Abstract

AbstractNondividing populations of human diploid fibroblasts that are DNA excision repair proficient (WS‐1, KD. SSCW) and repair deficient (XP12BE) were exposed to mid‐day summer sunlight for a determination of survival based on an ability of cells to remain attached to a culture vessel surface. Whereas mid‐ and far‐UV wavelengths and radiation emitted from a sunlamp cause a gradual degeneraton and detachment of cells in a dose‐dependent manner, sunlight does not promote cell killing that is evidenced by these criteria in repair proficient cells. Detachment of repair deficient cells is promoted to a limited extent but only at sunlight exposure times that are low with respect to the amount of DNA damage (pyrimidine dimers) induced. Repair proficient and deficient cells exposed to sunlight for longer times do not detach but are incapable of excuding a viable stain several days after exposure and appear as histologically fixed cells.
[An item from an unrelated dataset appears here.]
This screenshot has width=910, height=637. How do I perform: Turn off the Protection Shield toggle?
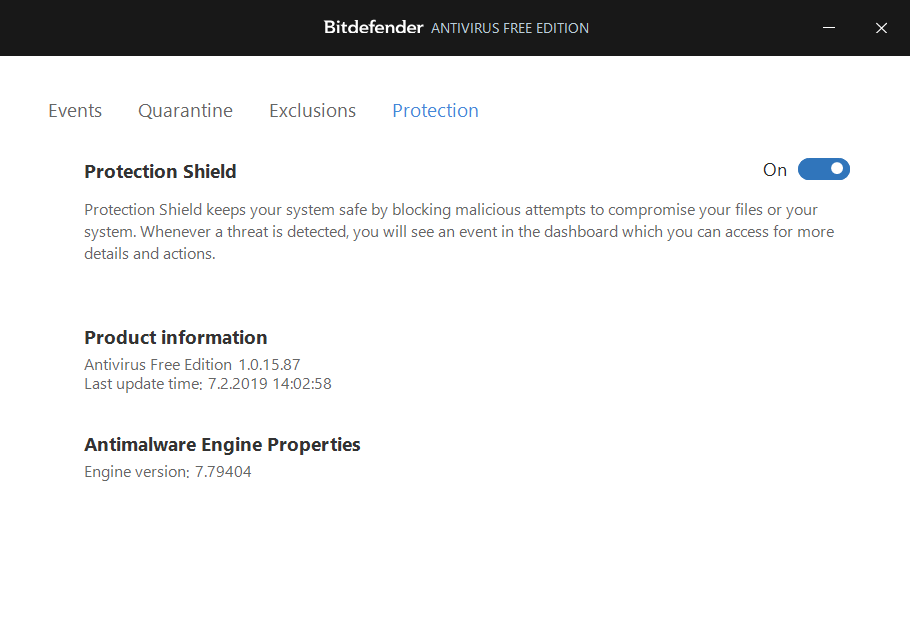824,170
Pyrimidine dimer levels in these sunlight irradiated cells were great enough to have promoted detachment had these levels been induced by UV (254 nm) alone. Other photodamage induced by these exposures evidently inhibits the dimer‐induced cell degeneration that leads to cell detachment. We conclude that pyrimidine dimers are responsible for cell killing at short sunlight exposure times (< 40 min) but that at longer exposures (> 80 min) cells arc killed by a different mechanism that is independent of dimer‐caused death.